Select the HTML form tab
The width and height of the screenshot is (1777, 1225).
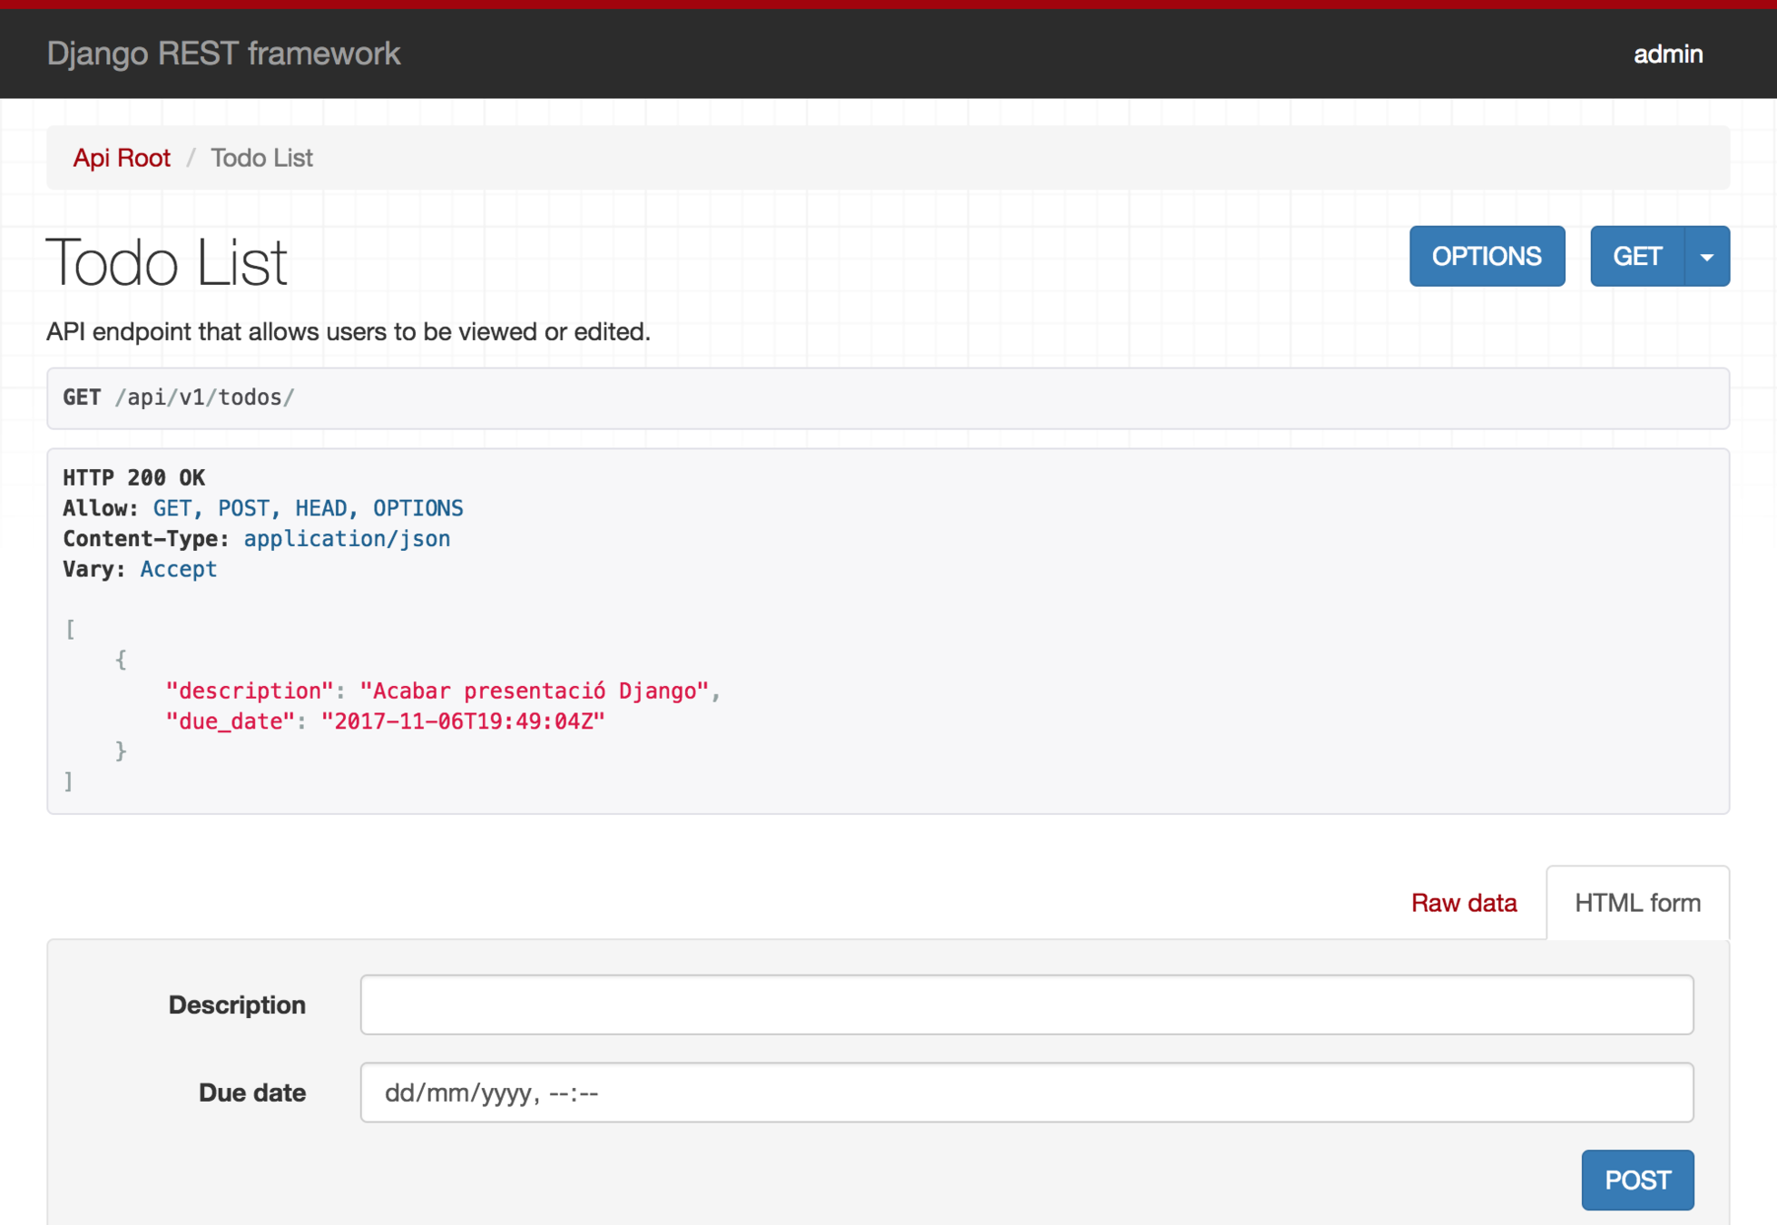click(x=1637, y=903)
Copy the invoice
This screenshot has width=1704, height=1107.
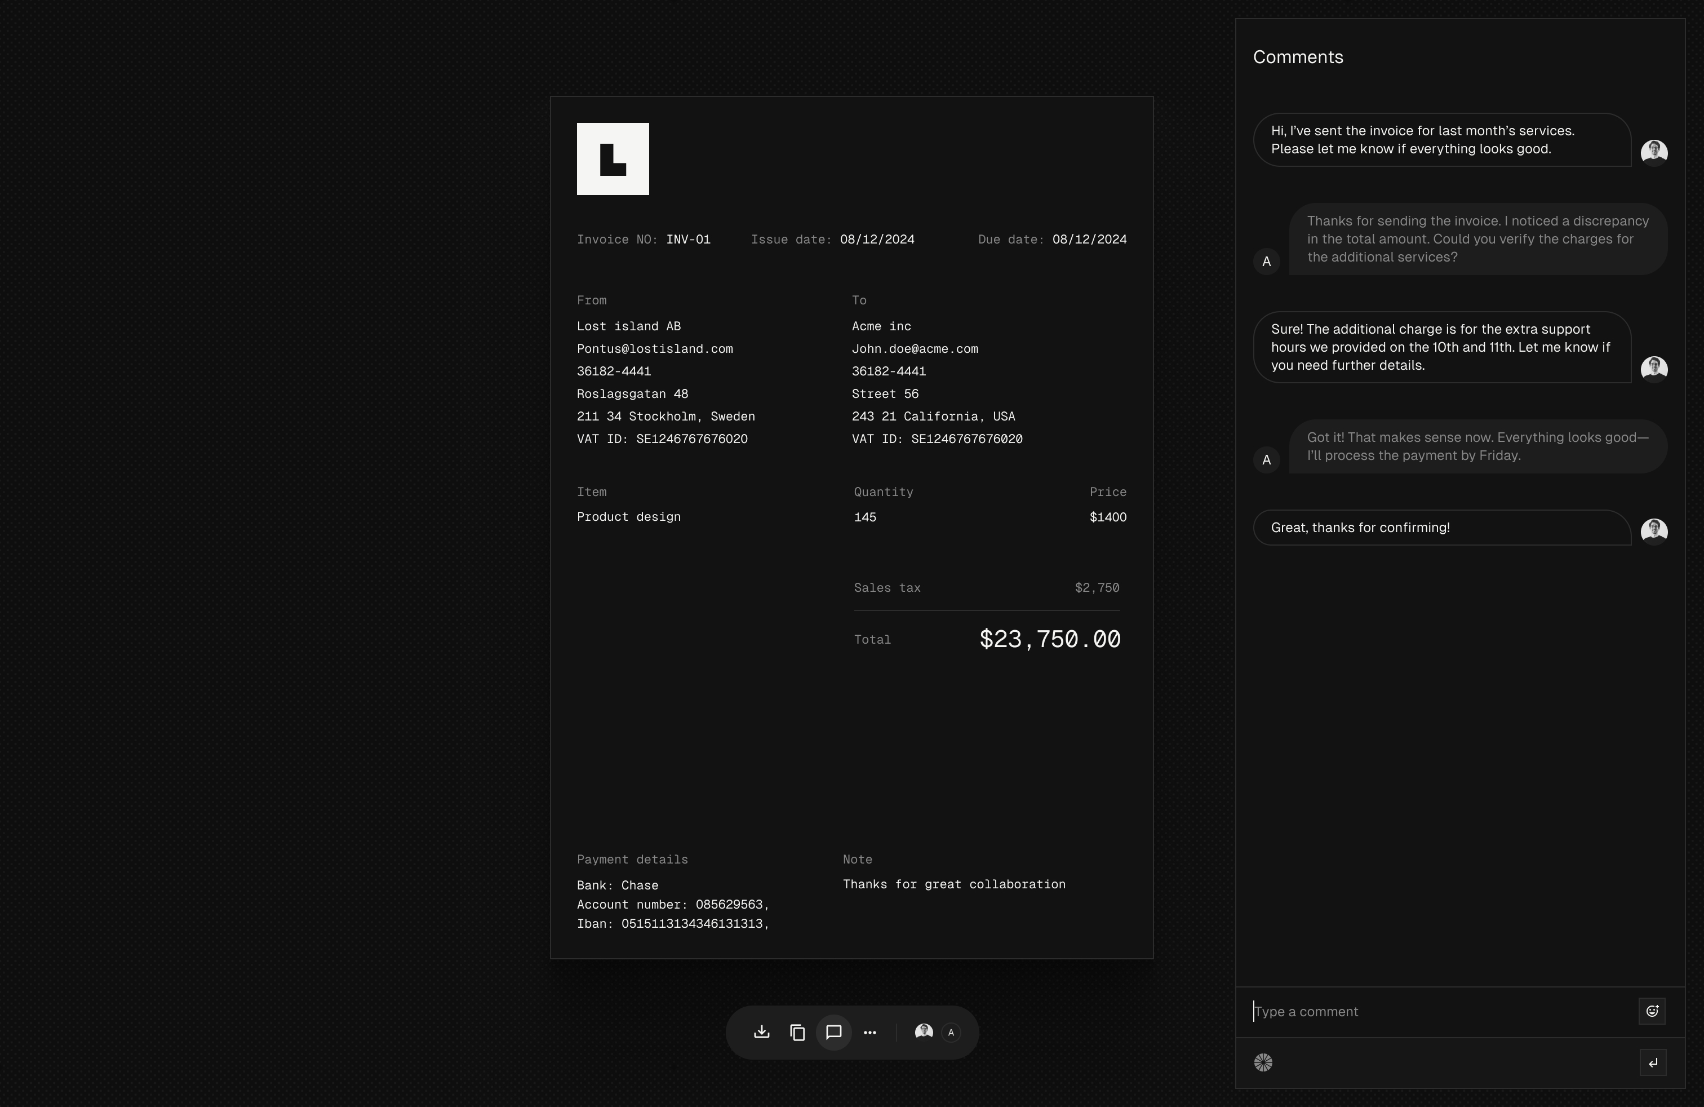[x=797, y=1032]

——————

**About this exercise**
Word for word, reproduce the listing above; no image should be carried over.

**Exercise answer**
Select the HTML form tab
The width and height of the screenshot is (1777, 1225).
click(x=1637, y=903)
Copy the invoice
This screenshot has width=1704, height=1107.
[x=797, y=1032]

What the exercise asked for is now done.